- **Exercise**
Only one stretch of the data below is needed. Output the lines from the one with "Image resolution: width=1024" up to and including the one with "You are a computer-use", exactly as they stand.

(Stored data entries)
----
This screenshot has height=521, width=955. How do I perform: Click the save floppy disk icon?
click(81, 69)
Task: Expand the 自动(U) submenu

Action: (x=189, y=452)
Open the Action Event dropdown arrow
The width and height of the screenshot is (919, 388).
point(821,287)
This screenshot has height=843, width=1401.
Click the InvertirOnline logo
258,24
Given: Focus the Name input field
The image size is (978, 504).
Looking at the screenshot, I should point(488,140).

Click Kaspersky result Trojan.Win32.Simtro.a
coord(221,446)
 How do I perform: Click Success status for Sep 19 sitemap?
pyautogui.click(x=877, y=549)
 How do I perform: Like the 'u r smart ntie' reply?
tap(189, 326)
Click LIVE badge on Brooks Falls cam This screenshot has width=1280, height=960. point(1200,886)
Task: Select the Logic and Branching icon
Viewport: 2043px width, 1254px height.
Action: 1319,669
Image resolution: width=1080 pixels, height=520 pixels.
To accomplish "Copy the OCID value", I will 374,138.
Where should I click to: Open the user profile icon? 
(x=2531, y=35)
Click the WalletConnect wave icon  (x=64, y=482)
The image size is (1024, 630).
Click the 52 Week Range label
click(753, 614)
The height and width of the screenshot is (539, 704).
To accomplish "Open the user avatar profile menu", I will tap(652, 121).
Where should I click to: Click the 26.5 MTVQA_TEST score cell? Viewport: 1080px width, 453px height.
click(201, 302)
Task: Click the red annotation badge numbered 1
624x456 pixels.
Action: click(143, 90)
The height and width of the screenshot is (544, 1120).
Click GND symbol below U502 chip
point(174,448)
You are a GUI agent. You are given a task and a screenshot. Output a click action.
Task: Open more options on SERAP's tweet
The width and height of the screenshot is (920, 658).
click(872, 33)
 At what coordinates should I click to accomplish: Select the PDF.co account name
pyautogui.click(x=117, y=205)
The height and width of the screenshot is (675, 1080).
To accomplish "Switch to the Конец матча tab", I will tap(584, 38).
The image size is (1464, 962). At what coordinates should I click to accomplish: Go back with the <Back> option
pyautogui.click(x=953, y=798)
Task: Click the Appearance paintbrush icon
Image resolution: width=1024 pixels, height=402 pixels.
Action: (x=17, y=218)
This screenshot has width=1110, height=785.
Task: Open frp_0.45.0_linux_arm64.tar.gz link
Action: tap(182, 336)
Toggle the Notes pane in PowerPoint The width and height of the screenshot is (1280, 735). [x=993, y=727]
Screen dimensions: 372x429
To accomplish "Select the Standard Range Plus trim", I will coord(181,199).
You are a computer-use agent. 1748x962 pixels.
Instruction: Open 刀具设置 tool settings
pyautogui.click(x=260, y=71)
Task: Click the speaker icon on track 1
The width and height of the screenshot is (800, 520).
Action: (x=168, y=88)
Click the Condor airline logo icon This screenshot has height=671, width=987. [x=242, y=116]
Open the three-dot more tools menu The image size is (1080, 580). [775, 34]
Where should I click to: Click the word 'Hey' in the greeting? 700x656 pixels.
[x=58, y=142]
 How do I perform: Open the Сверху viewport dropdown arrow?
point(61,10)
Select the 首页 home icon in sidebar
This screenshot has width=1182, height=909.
----
- **Result**
Image resolution: width=1024 pixels, height=402 pixels.
Action: (x=17, y=218)
This screenshot has width=1110, height=785.
Task: Open frp_0.45.0_linux_arm64.tar.gz link
Action: tap(182, 336)
Toggle the Notes pane in PowerPoint The width and height of the screenshot is (1280, 735). [x=993, y=727]
Screen dimensions: 372x429
To accomplish "Select the Standard Range Plus trim", I will coord(181,199).
You are a computer-use agent. 1748x962 pixels.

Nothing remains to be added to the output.